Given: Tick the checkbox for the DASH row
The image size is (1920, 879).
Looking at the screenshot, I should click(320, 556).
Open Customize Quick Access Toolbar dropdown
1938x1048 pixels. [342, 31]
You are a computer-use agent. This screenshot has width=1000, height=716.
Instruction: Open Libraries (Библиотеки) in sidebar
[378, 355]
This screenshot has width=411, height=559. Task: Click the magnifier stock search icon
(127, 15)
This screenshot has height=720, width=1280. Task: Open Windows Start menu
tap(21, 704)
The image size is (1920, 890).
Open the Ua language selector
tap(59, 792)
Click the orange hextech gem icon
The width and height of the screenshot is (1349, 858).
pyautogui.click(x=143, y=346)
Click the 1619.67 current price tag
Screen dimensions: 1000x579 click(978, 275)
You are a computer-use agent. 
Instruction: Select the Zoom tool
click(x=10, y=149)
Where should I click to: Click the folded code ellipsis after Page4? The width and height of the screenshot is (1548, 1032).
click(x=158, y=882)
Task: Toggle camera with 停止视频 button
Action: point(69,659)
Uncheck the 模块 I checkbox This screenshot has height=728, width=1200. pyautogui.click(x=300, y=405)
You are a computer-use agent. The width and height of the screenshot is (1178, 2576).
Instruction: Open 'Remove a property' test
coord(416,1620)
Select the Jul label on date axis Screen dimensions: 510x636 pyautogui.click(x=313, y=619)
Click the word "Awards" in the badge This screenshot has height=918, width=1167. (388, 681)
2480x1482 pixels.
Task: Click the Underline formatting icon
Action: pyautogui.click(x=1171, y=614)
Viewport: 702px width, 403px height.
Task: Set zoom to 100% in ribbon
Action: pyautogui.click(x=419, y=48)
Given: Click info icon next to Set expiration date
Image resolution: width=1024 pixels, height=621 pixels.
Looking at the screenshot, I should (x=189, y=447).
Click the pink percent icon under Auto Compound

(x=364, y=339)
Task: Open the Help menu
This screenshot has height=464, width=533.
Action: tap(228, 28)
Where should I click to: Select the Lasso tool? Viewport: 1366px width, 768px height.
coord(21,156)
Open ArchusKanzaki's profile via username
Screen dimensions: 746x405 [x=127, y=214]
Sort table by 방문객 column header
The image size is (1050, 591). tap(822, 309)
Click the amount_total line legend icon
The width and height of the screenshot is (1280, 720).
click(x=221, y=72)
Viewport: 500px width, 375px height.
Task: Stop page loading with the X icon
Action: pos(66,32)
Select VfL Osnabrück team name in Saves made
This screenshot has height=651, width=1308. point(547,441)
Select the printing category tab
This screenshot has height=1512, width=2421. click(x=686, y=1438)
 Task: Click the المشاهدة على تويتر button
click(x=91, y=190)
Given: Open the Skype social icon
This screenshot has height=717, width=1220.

◆ Exercise instructions ◆
Going through the data above, please tally the lines that contain the string "agent" and return only the total.

◆ Your solution ◆
3